Document excerpt —
══════════

Today, I met with the owners and staff members at Buck Creek Winery, just outside of Indianapolis, Indiana http://www.buckcreekwinery.com. I was very impressed with several of their wines, including their Seyval Blanc Estate Wine, a semi-dry white, medium bodied with complex floral aromas, grapefruit and melon flavors, perfect for summer. This wine won the Bronze metal at the Indiana State Fair, Indy International Competition (2006).
The winery offered free tastings and their store was filled with wine themed gifts, clothing and books. The owners and their single employee, Phil took me on a tour of the vineyard and the processing barns where they press, ferment and bottle the wine.
He answered all of my many questions about growing and harvesting grapes, different types of diseases the vines face and the limitations caused by the clay soils in the mid-west. He also shared information about the many Indiana-based educational resources, organizations and colleges where I could learn more about the winemaking industry. Purdue University has a wonderful site for wine education http://www.foodsci.purdue.edu/research/labs/enology/
Phil also directed me to a Texas amature winemaker’s website to obtain recipes, http://winemaking.jackkeller.net/
Most of the advice I receive from wineries, such as Buck Creek, is that having a vineyard is not nearly as luxurious as it sounds. Essentially you become a farmer and it is a lot of hard, dirty work. I grew up on my grandpa’s farm, and have seen first that farming is extremely laborious, messy and takes a huge support team to maintain and harvest the crops. Just as Phil was giving me the down and dirty on vineyard maintenance, Jeff, the owner came in to offer some final work instructions before leaving on a family Vacation. He told Phil, ” work hard, don’t take any breaks and work your brains out.”
Instead of farming, Phil recommended that I simplify the process by purchasing grapes from any number of local growers and making my own wine. My ultimate goal, is to plant 5 acres of vines on our 200 acre farm in Oxford, soil permitting, and involving my family in the farming aspect. I will focus on the winemaking and sell it on the property, storing it in my grandma’s cellar, a perfect 55 degree cave. I will cater to the Miami University students, parents, and locals, giving them a taste of Napa & Sonoma right here in the Ohio Valley. This is my dream in a nutshell and the reason I am taking the initial steps to learn everything I can about growing grapes and making wine from places like Buck Creek Winery.

══════════

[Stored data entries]
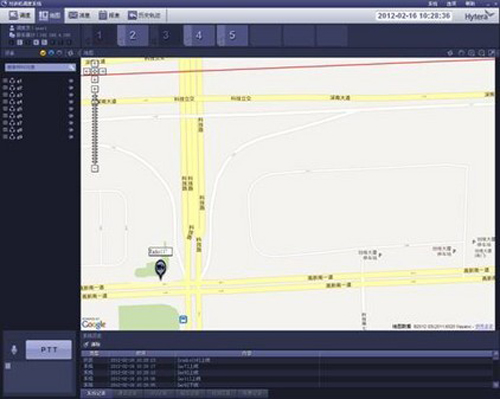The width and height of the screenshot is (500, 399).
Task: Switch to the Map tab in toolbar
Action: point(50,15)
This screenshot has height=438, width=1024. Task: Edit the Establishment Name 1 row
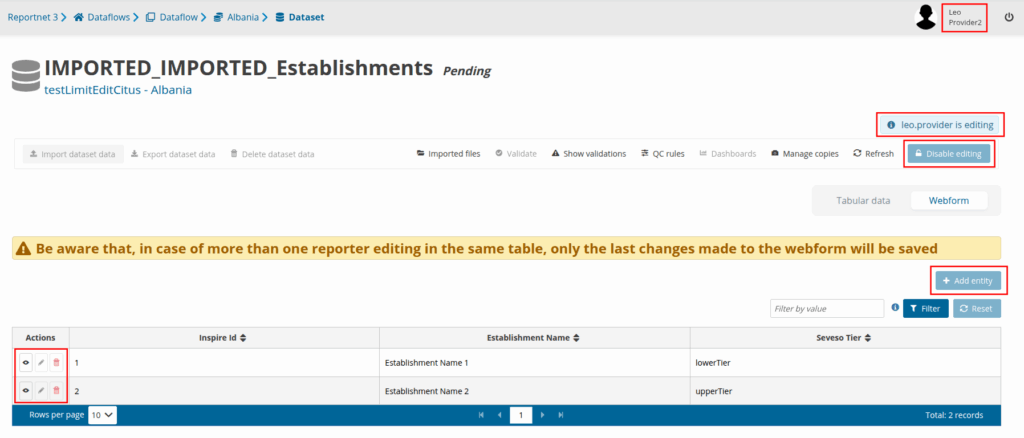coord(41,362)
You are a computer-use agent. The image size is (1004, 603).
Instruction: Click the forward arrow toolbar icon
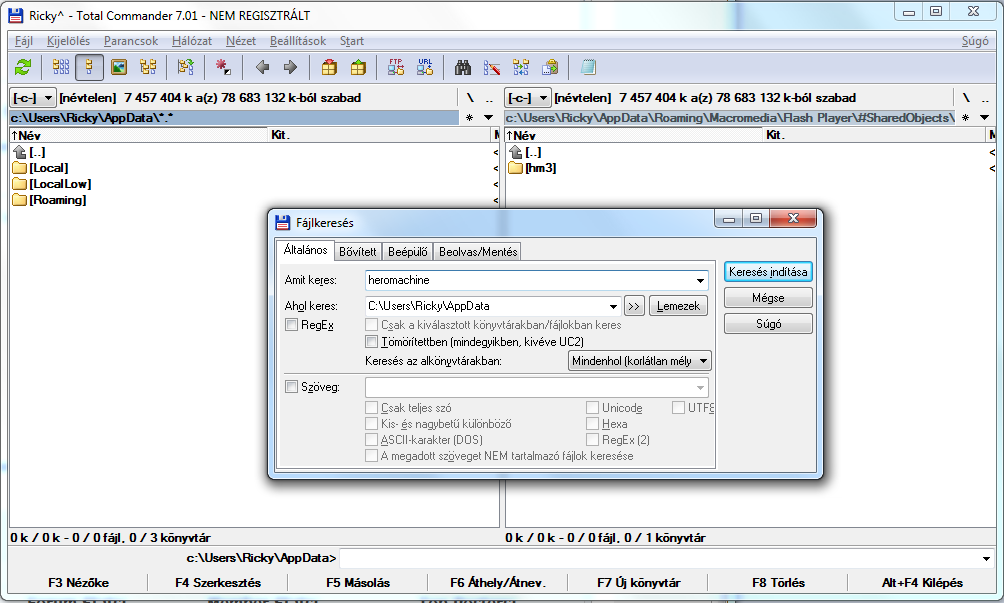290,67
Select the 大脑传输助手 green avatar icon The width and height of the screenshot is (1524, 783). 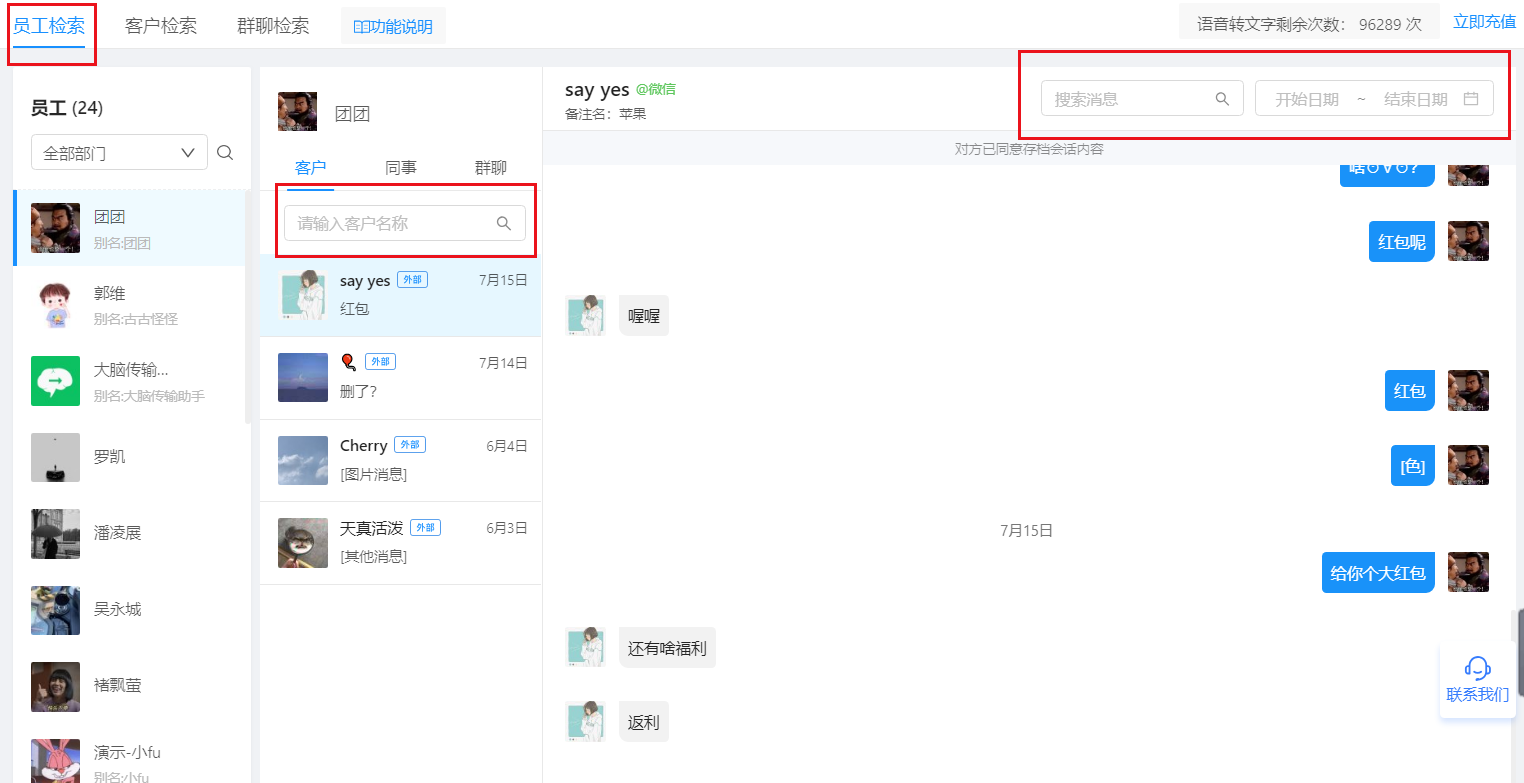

══════════

List of tasks —
A. List every web address that appears in the account of the visit to Buck Creek Winery.
B. According to the account of the visit to Buck Creek Winery, what is the temperature of the grandma's cellar where the writer plans to store wine?

Replies —
A.
http://www.buckcreekwinery.com
http://www.foodsci.purdue.edu/research/labs/enology/
http://winemaking.jackkeller.net/

B. 55 degrees.